+++ TASK DATA +++

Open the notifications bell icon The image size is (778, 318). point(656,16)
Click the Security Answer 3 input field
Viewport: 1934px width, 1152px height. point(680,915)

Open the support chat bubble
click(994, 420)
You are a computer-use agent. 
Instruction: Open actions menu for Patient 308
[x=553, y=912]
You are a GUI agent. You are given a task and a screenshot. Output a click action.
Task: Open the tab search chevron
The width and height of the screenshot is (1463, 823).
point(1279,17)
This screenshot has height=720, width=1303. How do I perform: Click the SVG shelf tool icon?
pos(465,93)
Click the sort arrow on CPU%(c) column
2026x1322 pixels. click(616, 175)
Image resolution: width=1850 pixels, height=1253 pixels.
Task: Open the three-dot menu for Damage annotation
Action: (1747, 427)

+++

▸ **TASK OBJECTIVE**: Within the listing above, give again exactly every line from the line with "Click the Security Answer 3 input field" through the line with "Task: Open the tab search chevron", both included, and no other line.

▸ **RESPONSE**:
Click the Security Answer 3 input field
Viewport: 1934px width, 1152px height. point(680,915)

Open the support chat bubble
click(994, 420)
You are a computer-use agent. 
Instruction: Open actions menu for Patient 308
[x=553, y=912]
You are a GUI agent. You are given a task and a screenshot. Output a click action.
Task: Open the tab search chevron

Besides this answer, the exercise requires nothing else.